Rename "Blog" to "Vesti" in the items starting at the line containing "Plaćanje karticama (673, 2221)" and ending at the line containing "Garden (220, 159)". Return only those lines, with everything else left as it is.
-- start Records shown --
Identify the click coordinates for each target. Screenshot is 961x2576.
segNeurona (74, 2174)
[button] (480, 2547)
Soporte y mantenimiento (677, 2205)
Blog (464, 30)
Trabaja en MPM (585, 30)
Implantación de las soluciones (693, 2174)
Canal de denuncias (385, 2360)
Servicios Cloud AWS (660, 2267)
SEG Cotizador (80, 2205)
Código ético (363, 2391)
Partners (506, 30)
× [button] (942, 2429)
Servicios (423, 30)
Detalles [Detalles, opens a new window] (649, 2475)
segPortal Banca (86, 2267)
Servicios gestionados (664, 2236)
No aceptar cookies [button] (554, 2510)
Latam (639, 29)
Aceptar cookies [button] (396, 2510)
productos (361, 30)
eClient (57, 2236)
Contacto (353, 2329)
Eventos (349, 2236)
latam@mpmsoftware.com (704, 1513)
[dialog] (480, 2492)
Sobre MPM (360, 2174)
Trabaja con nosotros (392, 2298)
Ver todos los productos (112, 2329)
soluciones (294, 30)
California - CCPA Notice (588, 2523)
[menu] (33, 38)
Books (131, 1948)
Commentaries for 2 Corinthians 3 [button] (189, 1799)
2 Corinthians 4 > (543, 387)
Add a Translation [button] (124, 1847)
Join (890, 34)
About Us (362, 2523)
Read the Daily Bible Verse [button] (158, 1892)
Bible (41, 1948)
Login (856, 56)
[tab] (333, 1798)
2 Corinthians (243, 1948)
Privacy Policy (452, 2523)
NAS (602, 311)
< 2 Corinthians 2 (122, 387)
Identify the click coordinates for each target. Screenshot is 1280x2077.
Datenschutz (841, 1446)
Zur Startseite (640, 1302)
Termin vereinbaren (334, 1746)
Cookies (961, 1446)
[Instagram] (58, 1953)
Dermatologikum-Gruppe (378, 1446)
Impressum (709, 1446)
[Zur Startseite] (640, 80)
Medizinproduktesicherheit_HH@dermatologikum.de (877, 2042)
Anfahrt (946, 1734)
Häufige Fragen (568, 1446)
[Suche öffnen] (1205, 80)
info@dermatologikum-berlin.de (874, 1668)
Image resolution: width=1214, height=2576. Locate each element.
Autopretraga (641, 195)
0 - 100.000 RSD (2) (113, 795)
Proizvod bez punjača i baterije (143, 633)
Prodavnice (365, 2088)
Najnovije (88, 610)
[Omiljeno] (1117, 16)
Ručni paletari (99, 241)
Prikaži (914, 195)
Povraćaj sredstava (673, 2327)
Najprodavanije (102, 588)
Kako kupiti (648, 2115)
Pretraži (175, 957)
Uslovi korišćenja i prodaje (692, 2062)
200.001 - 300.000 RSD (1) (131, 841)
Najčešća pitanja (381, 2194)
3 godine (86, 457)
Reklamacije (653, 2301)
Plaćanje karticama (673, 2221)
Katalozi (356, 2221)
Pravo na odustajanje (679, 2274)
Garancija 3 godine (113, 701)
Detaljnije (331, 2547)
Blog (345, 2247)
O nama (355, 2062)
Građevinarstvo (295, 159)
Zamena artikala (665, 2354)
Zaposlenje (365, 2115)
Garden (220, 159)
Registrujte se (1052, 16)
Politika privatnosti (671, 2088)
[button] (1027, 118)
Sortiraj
-- end Records shown --
Answer in full:
Plaćanje karticama (673, 2221)
Katalozi (356, 2221)
Pravo na odustajanje (679, 2274)
Garancija 3 godine (113, 701)
Detaljnije (331, 2547)
Vesti (345, 2247)
O nama (355, 2062)
Građevinarstvo (295, 159)
Zamena artikala (665, 2354)
Zaposlenje (365, 2115)
Garden (220, 159)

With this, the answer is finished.